- Sequencing refers to the experimental process of determining the precise order of the building blocks that make up a biological molecule, most commonly nucleic acids (DNA or RNA) or proteins.
- In the case of DNA sequencing, it involves identifying the linear arrangement of nucleotide bases—adenine (A), thymine (T), cytosine (C), and guanine (G). Similarly, RNA sequencing reveals the order of ribonucleotides, while protein sequencing uncovers the sequence of amino acids. This fundamental information is crucial for understanding the genetic blueprint of organisms, how genes are expressed, and how proteins function in health and disease.

■ **TASK LIST**
[1] According to the text on sequencing, which four nucleotide bases make up DNA?
[2] From the text on sequencing, duplicate the passage starting with "- Sequencing refers" and going on through "health and disease.".

■ **EXTRACTED MATERIAL**
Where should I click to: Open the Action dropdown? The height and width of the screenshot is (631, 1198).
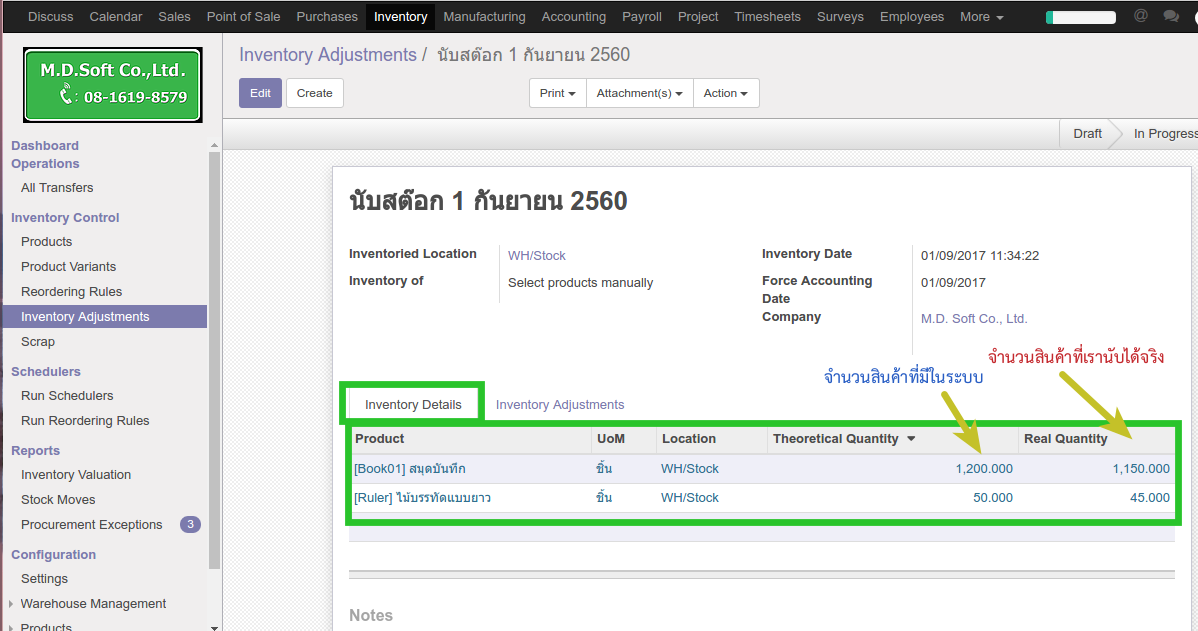click(725, 93)
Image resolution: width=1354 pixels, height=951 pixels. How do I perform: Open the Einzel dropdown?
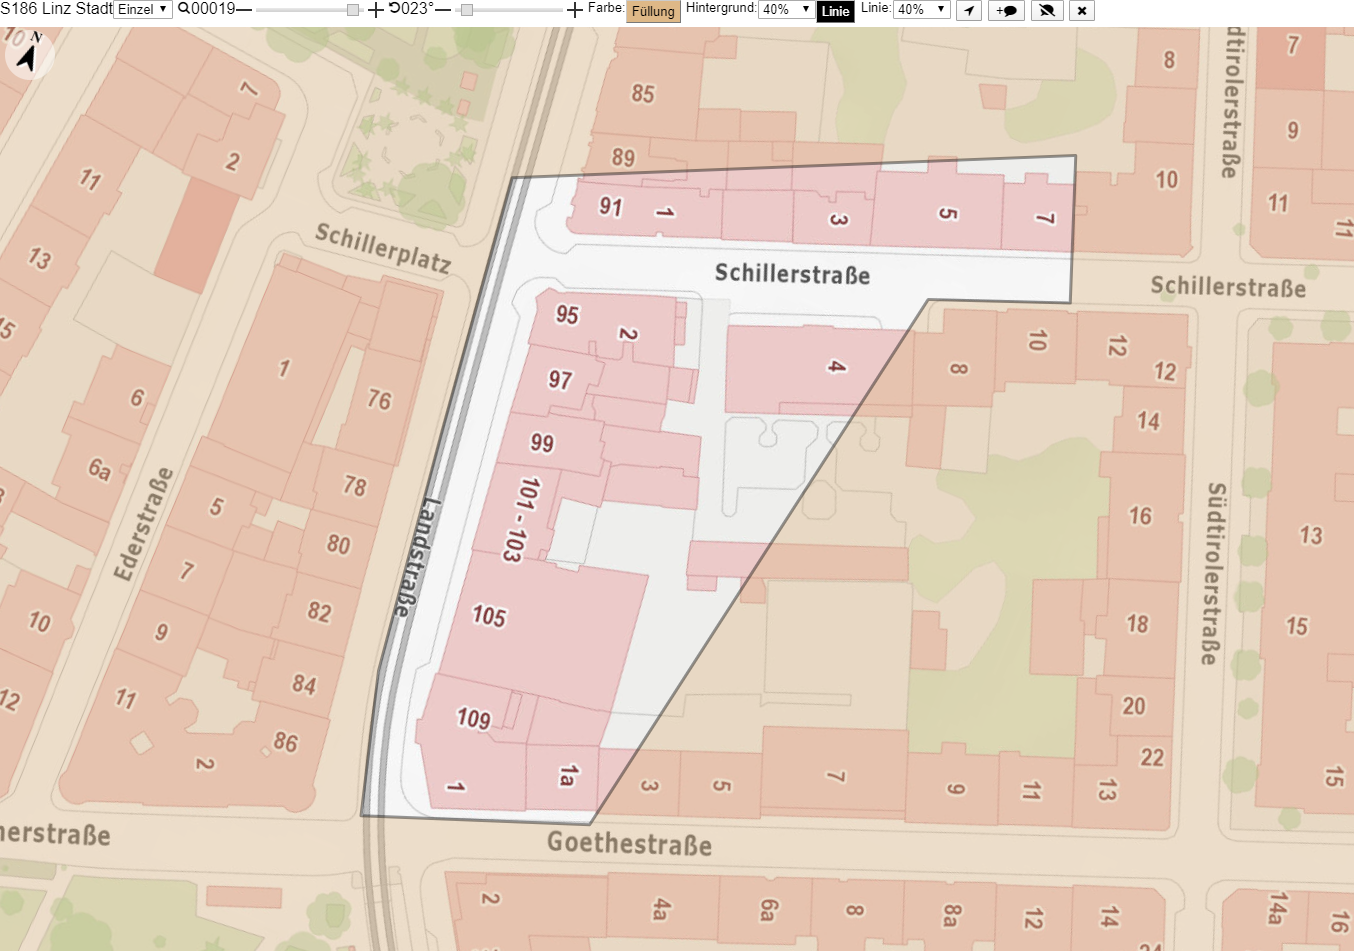coord(143,10)
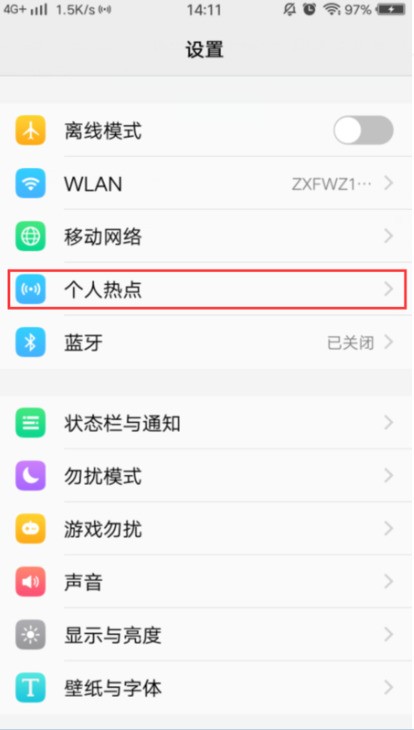The image size is (414, 730).
Task: Open 状态栏与通知 settings
Action: [207, 423]
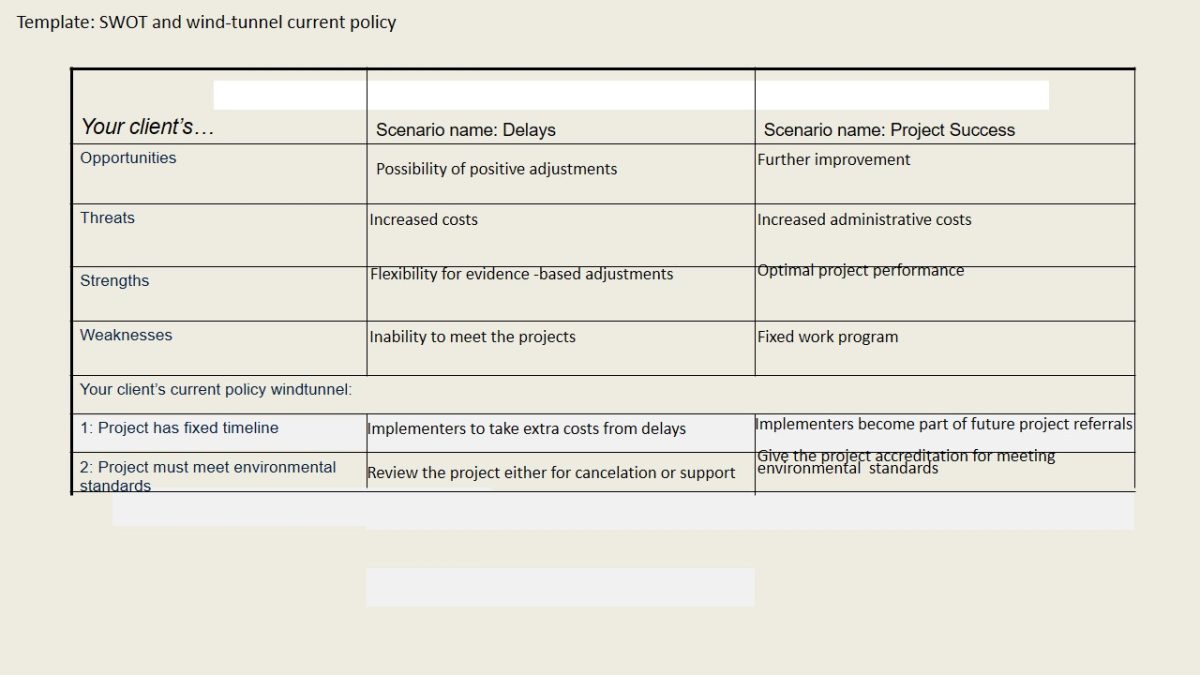Select the "Fixed work program" cell

[x=827, y=337]
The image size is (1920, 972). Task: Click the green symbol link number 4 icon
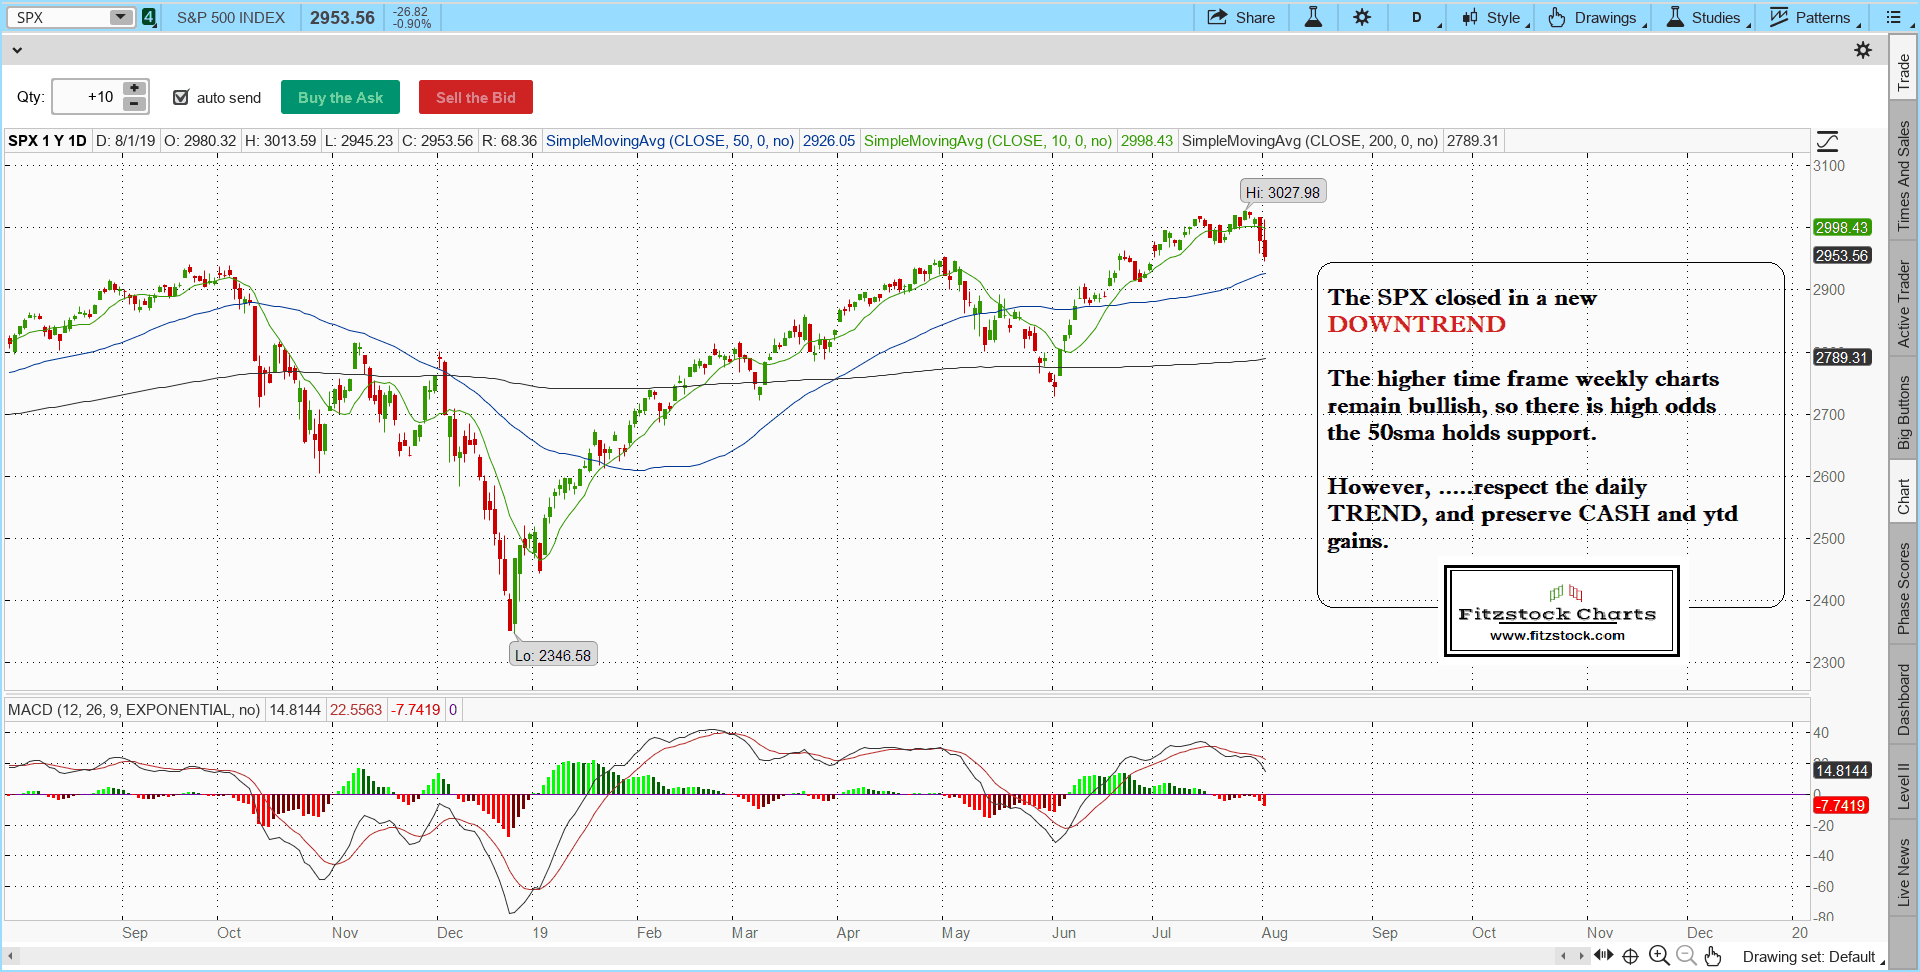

■ **EXPECTED RESULTS**
[1] Adenine (A), thymine (T), cytosine (C), and guanine (G).

[2]
- Sequencing refers to the experimental process of determining the precise order of the building blocks that make up a biological molecule, most commonly nucleic acids (DNA or RNA) or proteins.
- In the case of DNA sequencing, it involves identifying the linear arrangement of nucleotide bases—adenine (A), thymine (T), cytosine (C), and guanine (G). Similarly, RNA sequencing reveals the order of ribonucleotides, while protein sequencing uncovers the sequence of amino acids. This fundamental information is crucial for understanding the genetic blueprint of organisms, how genes are expressed, and how proteins function in health and disease.